Problem to work on: Render the lines below as a JSON list of strings, with one string per line and blank lines left out.

○ ○ ○

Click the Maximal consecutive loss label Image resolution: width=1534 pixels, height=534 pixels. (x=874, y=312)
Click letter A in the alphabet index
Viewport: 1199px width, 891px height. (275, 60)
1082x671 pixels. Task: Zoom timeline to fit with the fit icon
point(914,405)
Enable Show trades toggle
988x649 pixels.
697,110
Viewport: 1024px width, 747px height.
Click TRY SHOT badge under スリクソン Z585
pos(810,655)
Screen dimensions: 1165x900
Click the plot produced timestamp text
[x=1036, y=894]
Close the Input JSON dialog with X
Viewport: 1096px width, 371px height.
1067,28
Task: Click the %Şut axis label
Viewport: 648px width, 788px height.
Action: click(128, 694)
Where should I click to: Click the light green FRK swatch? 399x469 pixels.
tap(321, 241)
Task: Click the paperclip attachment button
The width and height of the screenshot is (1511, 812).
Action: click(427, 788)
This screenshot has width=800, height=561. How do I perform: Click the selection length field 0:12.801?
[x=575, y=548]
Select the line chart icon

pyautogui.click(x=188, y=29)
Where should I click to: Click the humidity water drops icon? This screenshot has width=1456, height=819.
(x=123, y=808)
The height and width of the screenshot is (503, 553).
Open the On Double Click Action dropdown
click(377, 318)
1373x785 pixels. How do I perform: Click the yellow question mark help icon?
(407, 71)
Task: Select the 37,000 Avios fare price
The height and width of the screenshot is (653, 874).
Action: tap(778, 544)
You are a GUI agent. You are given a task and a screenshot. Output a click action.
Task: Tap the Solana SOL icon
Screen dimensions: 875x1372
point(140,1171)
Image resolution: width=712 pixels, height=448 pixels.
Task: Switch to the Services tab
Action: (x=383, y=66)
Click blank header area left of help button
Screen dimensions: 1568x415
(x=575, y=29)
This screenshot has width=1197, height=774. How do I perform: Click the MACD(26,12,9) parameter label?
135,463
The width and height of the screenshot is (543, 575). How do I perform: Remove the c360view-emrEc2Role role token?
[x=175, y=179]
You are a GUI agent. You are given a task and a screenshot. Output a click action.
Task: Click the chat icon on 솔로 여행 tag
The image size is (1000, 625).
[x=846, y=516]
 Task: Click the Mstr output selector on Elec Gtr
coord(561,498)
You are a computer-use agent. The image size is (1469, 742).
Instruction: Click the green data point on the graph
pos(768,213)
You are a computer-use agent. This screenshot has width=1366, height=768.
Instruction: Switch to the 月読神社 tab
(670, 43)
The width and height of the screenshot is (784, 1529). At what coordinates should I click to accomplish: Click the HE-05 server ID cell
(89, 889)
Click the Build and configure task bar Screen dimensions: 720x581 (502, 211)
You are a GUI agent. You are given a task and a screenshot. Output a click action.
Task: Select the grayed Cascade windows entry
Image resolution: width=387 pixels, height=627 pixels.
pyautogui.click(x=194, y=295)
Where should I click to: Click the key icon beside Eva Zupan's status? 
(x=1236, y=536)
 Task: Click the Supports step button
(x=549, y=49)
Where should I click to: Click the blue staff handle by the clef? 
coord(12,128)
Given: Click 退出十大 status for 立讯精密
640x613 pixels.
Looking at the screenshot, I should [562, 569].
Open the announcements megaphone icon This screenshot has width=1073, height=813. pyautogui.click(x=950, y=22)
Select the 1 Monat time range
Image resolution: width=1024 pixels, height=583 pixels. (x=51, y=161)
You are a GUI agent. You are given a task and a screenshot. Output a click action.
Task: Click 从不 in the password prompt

○ ○ ○

Solution to this problem:
[
  "Click the Maximal consecutive loss label Image resolution: width=1534 pixels, height=534 pixels. (x=874, y=312)",
  "Click letter A in the alphabet index",
  "Viewport: 1199px width, 891px height. (275, 60)",
  "1082x671 pixels. Task: Zoom timeline to fit with the fit icon",
  "point(914,405)",
  "Enable Show trades toggle",
  "988x649 pixels.",
  "697,110",
  "Viewport: 1024px width, 747px height.",
  "Click TRY SHOT badge under スリクソン Z585",
  "pos(810,655)",
  "Screen dimensions: 1165x900",
  "Click the plot produced timestamp text",
  "[x=1036, y=894]",
  "Close the Input JSON dialog with X",
  "Viewport: 1096px width, 371px height.",
  "1067,28",
  "Task: Click the %Şut axis label",
  "Viewport: 648px width, 788px height.",
  "Action: click(128, 694)",
  "Where should I click to: Click the light green FRK swatch? 399x469 pixels.",
  "tap(321, 241)",
  "Task: Click the paperclip attachment button",
  "The width and height of the screenshot is (1511, 812).",
  "Action: click(427, 788)",
  "This screenshot has width=800, height=561. How do I perform: Click the selection length field 0:12.801?",
  "[x=575, y=548]",
  "Select the line chart icon",
  "pyautogui.click(x=188, y=29)",
  "Where should I click to: Click the humidity water drops icon? This screenshot has width=1456, height=819.",
  "(x=123, y=808)",
  "The height and width of the screenshot is (503, 553).",
  "Open the On Double Click Action dropdown",
  "click(377, 318)",
  "1373x785 pixels. How do I perform: Click the yellow question mark help icon?",
  "(407, 71)",
  "Task: Select the 37,000 Avios fare price",
  "The height and width of the screenshot is (653, 874).",
  "Action: tap(778, 544)",
  "You are a GUI agent. You are given a task and a screenshot. Output a click action.",
  "Task: Tap the Solana SOL icon",
  "Screen dimensions: 875x1372",
  "point(140,1171)",
  "Image resolution: width=712 pixels, height=448 pixels.",
  "Task: Switch to the Services tab",
  "Action: (x=383, y=66)",
  "Click blank header area left of help button",
  "Screen dimensions: 1568x415",
  "(x=575, y=29)",
  "This screenshot has width=1197, height=774. How do I perform: Click the MACD(26,12,9) parameter label?",
  "135,463",
  "The width and height of the screenshot is (543, 575). How do I perform: Remove the c360view-emrEc2Role role token?",
  "[x=175, y=179]",
  "You are a GUI agent. You are given a task and a screenshot. Output a click action.",
  "Task: Click the chat icon on 솔로 여행 tag",
  "The image size is (1000, 625).",
  "[x=846, y=516]",
  " Task: Click the Mstr output selector on Elec Gtr",
  "coord(561,498)",
  "You are a computer-use agent. The image size is (1469, 742).",
  "Instruction: Click the green data point on the graph",
  "pos(768,213)",
  "You are a computer-use agent. This screenshot has width=1366, height=768.",
  "Instruction: Switch to the 月読神社 tab",
  "(670, 43)",
  "The width and height of the screenshot is (784, 1529). At what coordinates should I click to accomplish: Click the HE-05 server ID cell",
  "(89, 889)",
  "Click the Build and configure task bar Screen dimensions: 720x581 (502, 211)",
  "You are a GUI agent. You are given a task and a screenshot. Output a click action.",
  "Task: Select the grayed Cascade windows entry",
  "Image resolution: width=387 pixels, height=627 pixels.",
  "pyautogui.click(x=194, y=295)",
  "Where should I click to: Click the key icon beside Eva Zupan's status? ",
  "(x=1236, y=536)",
  " Task: Click the Supports step button",
  "(x=549, y=49)",
  "Where should I click to: Click the blue staff handle by the clef? ",
  "coord(12,128)",
  "Given: Click 退出十大 status for 立讯精密",
  "640x613 pixels.",
  "Looking at the screenshot, I should [562, 569].",
  "Open the announcements megaphone icon This screenshot has width=1073, height=813. pyautogui.click(x=950, y=22)",
  "Select the 1 Monat time range",
  "Image resolution: width=1024 pixels, height=583 pixels. (x=51, y=161)",
  "You are a GUI agent. You are given a task and a screenshot. Output a click action.",
  "Task: Click 从不 in the password prompt"
]